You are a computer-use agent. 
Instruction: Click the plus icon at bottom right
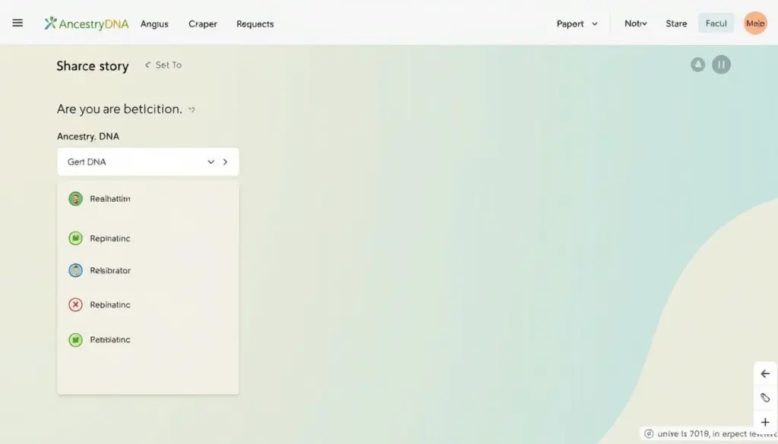(x=765, y=422)
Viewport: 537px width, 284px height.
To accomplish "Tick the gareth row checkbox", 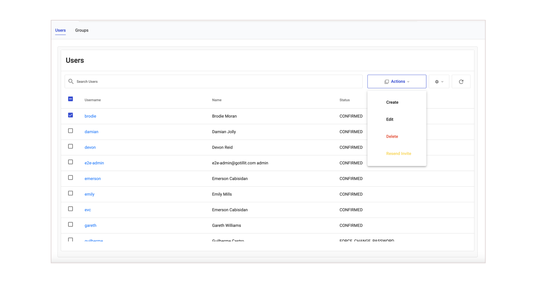I will [71, 225].
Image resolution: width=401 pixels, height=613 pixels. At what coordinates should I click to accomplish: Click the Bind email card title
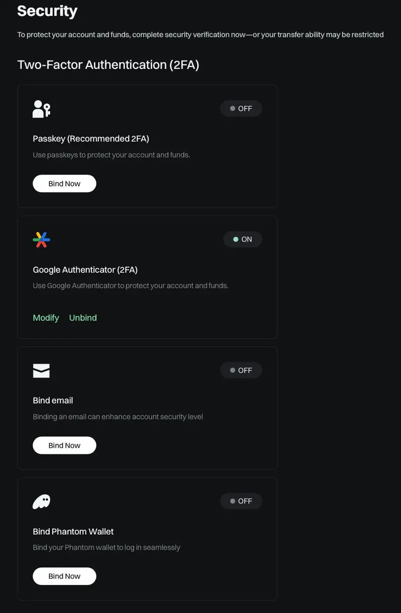[x=53, y=400]
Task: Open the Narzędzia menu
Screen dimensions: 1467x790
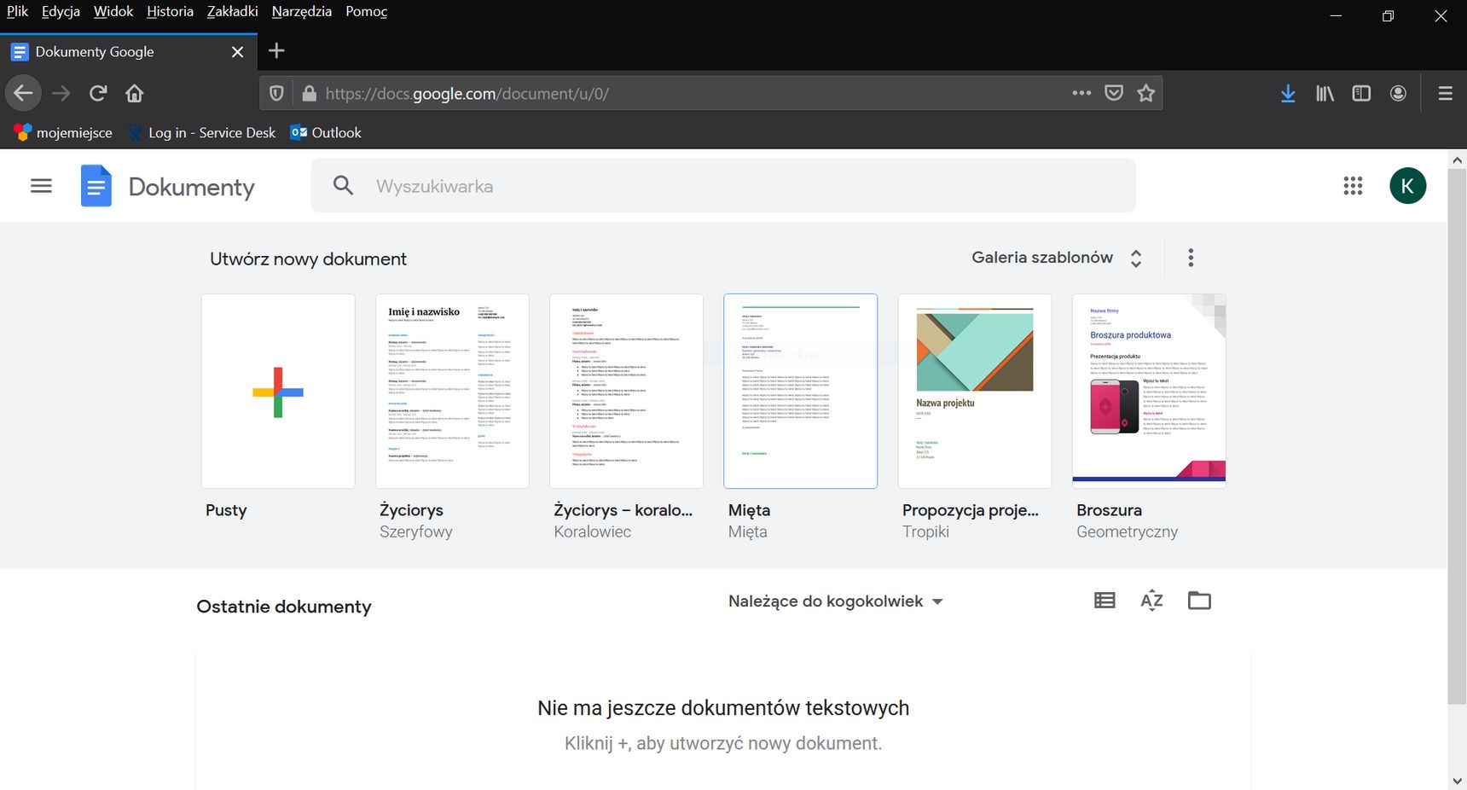Action: click(301, 11)
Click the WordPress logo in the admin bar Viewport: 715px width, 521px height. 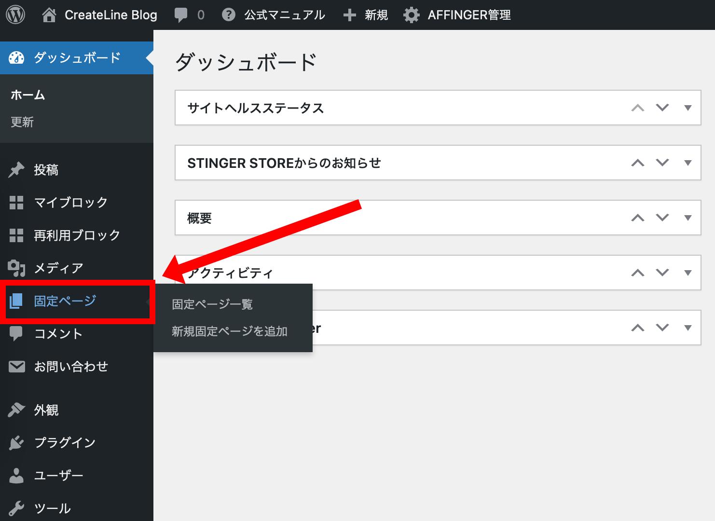[16, 14]
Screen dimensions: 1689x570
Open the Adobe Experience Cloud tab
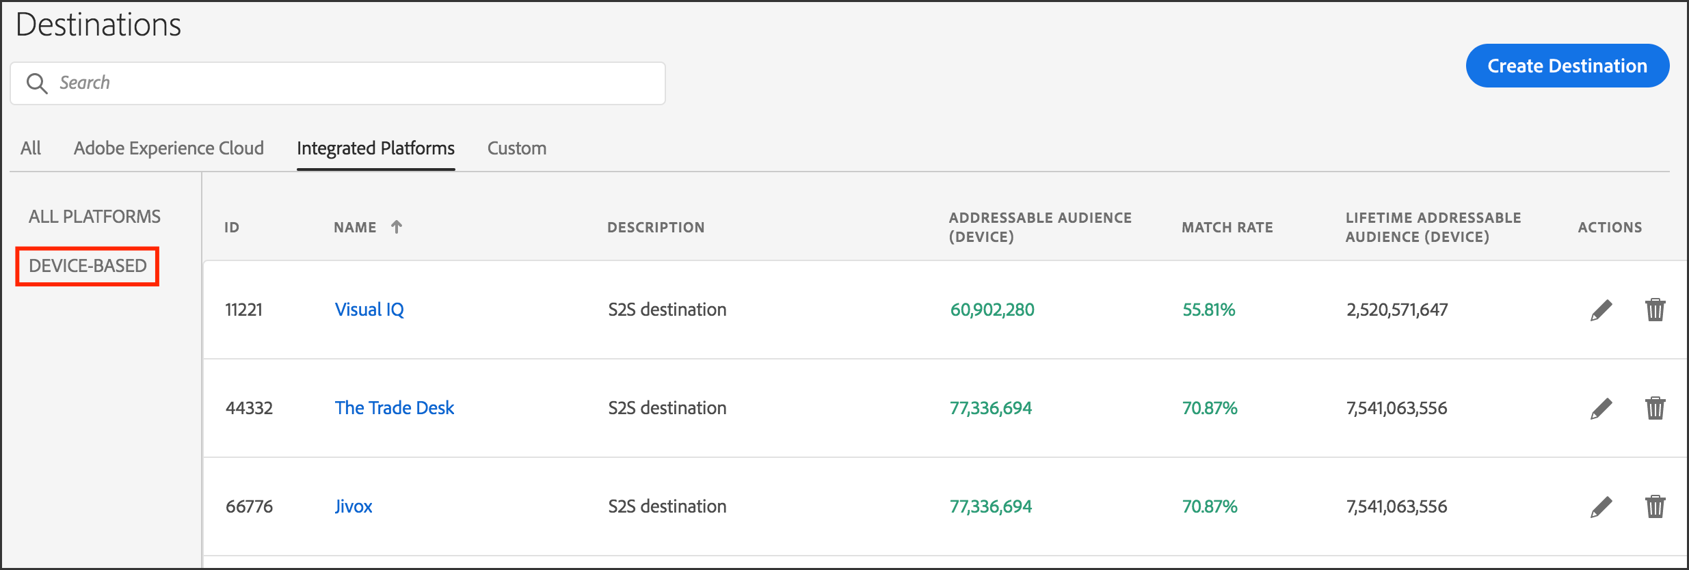pyautogui.click(x=168, y=148)

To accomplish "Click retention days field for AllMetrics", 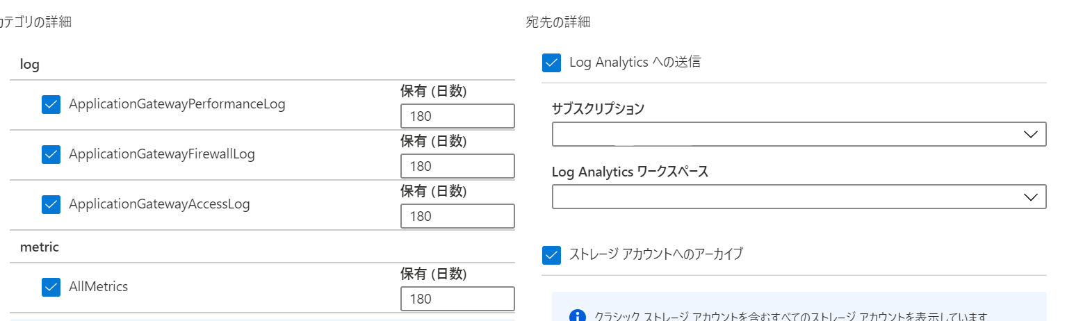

- **EXERCISE REQUIREMENTS**
Quote exactly, and only, the lines from the one containing "Open the Adobe Experience Cloud tab" through the last line of the records above, both included; leave out any pictures.

- **WRITTEN ANSWER**
Open the Adobe Experience Cloud tab
pyautogui.click(x=168, y=148)

To accomplish "Click retention days field for AllMetrics", 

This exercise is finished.